Use of base excision sequence scanning for detection of genetic variations in St. Louis encephalitis virus isolates

Abstract

Twenty-two isolates of St. Louis encephalitis (SLE) virus of various geographical origins (Brazil, Argentina, Panama, Texas, Missouri, Maryland, California, and Florida) were examined for genetic variation by the base excision sequence scanning (BESS T-scan) method. A fragment was amplified in the envelope gene with the forward primer labeled in the PCR. The BESS T-scan method determined different clusters according to the profiles generated for the isolates and successfully grouped the isolates according to their geographical origins. Two major clusters, the North American cluster (cluster A) and the South and Central American cluster (cluster B), were defined. Two subgroups, the Texas-California subgroup (subgroup A1) and the Missouri-Maryland-Florida subgroup (subgroup A2), were distinguished within group A. Similarly, group B strains were subclustered to a South American subgroup (subgroup B1) and a Central American subgroup (subgroup B2). These results were consistent with those obtained by DNA sequencing analysis.

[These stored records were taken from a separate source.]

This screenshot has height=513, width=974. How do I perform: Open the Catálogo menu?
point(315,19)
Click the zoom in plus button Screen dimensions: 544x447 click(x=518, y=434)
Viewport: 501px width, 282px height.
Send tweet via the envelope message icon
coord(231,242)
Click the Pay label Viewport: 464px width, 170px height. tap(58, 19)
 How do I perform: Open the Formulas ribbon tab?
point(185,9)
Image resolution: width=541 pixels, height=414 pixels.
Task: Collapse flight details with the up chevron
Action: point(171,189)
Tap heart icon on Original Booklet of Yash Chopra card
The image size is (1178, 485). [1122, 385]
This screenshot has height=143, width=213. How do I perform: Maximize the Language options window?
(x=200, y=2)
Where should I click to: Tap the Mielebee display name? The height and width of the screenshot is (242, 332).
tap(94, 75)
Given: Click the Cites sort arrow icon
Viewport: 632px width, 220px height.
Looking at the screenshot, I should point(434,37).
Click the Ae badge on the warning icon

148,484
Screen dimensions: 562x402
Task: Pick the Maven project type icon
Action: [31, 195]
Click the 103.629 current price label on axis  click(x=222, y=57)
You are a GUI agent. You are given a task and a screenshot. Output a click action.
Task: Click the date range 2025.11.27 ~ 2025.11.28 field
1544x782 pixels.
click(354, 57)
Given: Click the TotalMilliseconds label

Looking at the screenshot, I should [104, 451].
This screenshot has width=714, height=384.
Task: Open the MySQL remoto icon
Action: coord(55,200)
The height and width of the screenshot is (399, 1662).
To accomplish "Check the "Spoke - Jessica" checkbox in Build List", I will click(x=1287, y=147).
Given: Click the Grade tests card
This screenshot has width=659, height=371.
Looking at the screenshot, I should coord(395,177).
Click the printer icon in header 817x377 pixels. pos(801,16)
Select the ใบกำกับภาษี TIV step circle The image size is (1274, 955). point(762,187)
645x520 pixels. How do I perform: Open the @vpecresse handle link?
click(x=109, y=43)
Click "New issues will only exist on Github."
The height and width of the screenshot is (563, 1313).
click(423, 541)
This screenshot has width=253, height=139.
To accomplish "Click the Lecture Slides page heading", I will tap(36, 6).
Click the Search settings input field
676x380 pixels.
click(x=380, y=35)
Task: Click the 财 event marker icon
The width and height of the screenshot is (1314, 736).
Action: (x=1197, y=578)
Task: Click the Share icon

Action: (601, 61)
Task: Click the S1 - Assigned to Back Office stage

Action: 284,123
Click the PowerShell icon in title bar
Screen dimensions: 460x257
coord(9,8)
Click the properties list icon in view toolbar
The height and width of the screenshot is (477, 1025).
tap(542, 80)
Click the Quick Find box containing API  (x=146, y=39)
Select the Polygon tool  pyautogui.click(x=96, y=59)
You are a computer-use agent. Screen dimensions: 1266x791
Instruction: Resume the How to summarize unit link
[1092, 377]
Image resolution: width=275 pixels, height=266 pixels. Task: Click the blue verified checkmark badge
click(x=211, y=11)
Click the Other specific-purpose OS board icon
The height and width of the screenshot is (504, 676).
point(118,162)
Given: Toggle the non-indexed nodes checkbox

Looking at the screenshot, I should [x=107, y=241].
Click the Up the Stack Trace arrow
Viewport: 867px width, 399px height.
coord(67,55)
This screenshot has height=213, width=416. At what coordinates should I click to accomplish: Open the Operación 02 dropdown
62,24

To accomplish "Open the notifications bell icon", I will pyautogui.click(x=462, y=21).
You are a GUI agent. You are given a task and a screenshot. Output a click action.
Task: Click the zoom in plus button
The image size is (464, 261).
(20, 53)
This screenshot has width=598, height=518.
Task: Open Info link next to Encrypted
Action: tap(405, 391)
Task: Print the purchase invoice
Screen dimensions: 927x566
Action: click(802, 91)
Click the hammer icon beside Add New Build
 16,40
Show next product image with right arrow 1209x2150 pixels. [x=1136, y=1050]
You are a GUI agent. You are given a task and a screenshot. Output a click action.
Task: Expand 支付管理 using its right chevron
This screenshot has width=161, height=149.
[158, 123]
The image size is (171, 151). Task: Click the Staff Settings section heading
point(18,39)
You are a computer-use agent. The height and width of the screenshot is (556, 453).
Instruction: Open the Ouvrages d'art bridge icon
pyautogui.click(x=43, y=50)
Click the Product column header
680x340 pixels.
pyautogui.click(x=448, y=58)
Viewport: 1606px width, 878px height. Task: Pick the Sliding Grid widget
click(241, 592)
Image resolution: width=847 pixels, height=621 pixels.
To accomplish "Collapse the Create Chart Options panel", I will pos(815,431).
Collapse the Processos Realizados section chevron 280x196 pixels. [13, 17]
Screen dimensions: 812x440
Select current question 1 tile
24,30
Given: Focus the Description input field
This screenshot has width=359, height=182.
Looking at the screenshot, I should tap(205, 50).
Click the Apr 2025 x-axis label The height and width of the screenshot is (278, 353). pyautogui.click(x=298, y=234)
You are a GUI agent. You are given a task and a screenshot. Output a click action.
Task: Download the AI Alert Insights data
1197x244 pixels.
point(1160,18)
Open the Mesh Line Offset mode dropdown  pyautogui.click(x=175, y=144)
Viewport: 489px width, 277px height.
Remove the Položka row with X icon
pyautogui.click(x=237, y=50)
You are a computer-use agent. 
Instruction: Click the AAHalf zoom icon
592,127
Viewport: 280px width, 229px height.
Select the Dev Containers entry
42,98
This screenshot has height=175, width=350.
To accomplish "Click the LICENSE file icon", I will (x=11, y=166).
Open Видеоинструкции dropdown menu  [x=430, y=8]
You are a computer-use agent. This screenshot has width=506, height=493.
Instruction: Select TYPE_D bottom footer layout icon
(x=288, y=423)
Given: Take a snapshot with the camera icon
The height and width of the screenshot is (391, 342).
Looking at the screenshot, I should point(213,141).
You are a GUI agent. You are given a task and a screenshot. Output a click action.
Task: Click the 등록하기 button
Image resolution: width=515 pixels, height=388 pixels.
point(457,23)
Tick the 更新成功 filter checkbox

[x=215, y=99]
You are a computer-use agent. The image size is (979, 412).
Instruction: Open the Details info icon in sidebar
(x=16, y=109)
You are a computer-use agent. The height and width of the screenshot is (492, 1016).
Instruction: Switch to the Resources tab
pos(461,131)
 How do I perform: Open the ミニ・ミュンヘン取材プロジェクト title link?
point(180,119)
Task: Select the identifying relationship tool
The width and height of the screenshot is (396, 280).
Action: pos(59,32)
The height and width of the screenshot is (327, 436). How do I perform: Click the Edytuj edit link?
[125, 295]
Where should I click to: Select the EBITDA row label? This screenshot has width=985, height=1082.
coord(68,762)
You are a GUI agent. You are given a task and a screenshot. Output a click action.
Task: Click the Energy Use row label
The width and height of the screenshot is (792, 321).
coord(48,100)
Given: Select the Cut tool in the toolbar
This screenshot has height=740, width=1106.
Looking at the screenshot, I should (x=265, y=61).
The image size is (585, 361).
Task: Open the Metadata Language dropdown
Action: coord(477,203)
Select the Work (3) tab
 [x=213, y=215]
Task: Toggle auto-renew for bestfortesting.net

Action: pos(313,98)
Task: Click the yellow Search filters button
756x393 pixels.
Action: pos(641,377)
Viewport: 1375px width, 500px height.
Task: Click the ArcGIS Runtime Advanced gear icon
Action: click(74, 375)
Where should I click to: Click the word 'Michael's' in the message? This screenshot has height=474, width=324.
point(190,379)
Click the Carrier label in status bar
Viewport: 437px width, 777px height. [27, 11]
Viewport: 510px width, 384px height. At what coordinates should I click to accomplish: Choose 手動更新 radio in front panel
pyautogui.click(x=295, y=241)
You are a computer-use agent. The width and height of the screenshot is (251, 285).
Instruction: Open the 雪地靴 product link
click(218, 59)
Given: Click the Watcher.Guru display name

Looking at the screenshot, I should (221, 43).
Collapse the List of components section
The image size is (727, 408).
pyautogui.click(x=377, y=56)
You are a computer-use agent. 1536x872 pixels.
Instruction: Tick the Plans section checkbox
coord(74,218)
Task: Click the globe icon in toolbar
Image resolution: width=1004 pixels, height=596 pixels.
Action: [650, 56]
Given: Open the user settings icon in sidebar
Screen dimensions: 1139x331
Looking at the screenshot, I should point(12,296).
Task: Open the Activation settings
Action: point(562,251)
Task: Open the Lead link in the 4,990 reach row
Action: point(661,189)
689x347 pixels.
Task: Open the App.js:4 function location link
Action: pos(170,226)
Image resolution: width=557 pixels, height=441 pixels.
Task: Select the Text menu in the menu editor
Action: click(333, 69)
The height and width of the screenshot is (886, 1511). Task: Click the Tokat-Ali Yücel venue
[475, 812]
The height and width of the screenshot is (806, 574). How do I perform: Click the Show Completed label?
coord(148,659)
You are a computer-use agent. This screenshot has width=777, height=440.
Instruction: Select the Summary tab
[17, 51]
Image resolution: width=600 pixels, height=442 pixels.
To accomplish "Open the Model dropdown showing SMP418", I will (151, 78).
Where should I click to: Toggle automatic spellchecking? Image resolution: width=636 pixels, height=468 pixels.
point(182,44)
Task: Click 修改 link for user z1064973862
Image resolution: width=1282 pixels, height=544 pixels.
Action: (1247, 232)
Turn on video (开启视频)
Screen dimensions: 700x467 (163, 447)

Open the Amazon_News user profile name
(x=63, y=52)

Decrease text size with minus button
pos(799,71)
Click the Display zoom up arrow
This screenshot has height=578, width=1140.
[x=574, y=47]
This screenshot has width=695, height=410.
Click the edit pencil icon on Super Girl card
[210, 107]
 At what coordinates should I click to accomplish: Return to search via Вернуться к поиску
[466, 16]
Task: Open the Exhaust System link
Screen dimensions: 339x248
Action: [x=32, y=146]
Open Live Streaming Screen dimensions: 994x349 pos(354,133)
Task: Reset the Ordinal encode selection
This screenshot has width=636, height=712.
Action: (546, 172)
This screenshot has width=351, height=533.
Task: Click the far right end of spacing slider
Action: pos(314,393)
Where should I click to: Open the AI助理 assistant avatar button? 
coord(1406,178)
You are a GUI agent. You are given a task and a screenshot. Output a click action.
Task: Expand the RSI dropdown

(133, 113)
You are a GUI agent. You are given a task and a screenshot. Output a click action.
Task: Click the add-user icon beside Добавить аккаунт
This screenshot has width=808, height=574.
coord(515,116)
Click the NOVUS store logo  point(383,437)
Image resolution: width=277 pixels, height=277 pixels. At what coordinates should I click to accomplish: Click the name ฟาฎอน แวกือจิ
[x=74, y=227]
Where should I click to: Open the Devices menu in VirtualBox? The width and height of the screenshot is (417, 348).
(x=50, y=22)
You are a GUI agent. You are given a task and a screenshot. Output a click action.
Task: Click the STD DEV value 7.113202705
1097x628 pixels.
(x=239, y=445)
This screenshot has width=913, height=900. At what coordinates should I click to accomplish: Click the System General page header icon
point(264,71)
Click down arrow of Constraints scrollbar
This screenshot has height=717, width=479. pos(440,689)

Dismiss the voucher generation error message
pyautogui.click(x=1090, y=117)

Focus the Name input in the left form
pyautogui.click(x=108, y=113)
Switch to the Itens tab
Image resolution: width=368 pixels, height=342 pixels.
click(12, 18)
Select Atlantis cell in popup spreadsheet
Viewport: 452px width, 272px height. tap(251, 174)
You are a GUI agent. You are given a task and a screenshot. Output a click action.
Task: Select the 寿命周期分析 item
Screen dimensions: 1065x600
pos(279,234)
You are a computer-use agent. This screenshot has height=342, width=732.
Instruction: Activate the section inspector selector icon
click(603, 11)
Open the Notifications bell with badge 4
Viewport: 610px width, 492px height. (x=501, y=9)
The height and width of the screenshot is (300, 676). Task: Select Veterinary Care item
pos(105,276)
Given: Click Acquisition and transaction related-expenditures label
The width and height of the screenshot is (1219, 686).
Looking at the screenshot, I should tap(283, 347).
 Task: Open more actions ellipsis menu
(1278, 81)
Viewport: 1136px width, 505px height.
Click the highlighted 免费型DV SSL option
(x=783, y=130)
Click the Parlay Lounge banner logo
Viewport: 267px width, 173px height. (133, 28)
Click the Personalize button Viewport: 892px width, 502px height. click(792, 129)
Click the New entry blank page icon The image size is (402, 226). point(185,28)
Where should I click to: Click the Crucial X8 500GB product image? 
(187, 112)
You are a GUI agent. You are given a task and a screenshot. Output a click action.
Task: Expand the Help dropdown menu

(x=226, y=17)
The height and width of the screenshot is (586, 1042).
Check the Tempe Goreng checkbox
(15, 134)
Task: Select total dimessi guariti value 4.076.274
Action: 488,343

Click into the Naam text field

The ability of the BESS T-scan method to discriminate between strains that present with high degrees of nucleotide sequence similarity indicated that this method provides reliable results and multiple applications for other virus families. The method has proven to be suitable for phylogenetic comparison and molecular epidemiology studies and may be an alternative to DNA sequencing.

FIG. 1

RT-PCR amplification of SLE virus SL-33. Lane M, Marker VIII (Boehringer-Mannheim, Mannheim, Germany); lane 1, PCR product obtained by the standard protocol (with each deoxynucleoside triphosphate at a concentration of 200 μM); lane 2, PCR product obtained by the BESS T-scan protocol (each deoxynucleoside triphosphate at a concentration of 2.5 mM and 200 μM dUTP).

FIG. 2

BESS T-scan profile analysis of fragments detected with Genotyper, version 2.0, software (rows A and B) and the binary sequence (row C) used for phylogenetic analysis. A, size of the marker that comigrated with the sample; B, each value corresponds to the size of a BESS T-scan fragment; C, the binary sequence was deduced from the BESS T-scan fragments (each detected fragment corresponds to a T base); D, DNA sequence of isolate SL-33; E, nucleotide positions are numbered relative to the MSI-7 strain (GenBank accession no. M16614); −, absence of the detected fragment; V, nucleotide A, C, or G.

FIG. 3

Phylogenetic analysis of SLE virus isolates based on a 182-nucleotide fragment between nucleotides 924 and 1105 (numbered after strain MSI-7 [GenBank accession no. M16614]) located in the envelope gene by BESS T-scan technique. Distances and groupings between the 22 isolates were determined by the Jukes-Cantor algorithm and neighbor-joining method with the MEGA software program (10). Bootstrap values are indicated and correspond to 500 replications.

FIG. 4

Phylogenetic analysis of SLE virus isolates based on a 182-nucleotide DNA sequence between nucleotides 924 and 1105 (numbered after strain MSI-7 [GenBank accession no. M16614]) located in the envelope gene. Distances and groupings between the 22 isolates were determined by the Jukes-Cantor algorithm and neighbor-joining method with the MEGA software program (10). Bootstrap values are indicated and correspond to 500 replications.

FIG. 5

Phylogenetic analysis of SLE virus isolates based on a 681-nucleotide DNA sequence between positions 924 to 1604 (numbered after strain MSI-7 [GenBank accession no. M16614]) located in the envelope gene. Distances and groupings between the 22 isolates were determined by the Jukes-Cantor algorithm and neighbor-joining method with the MEGA software program (10). Bootstrap values are indicated and correspond to 500 replications.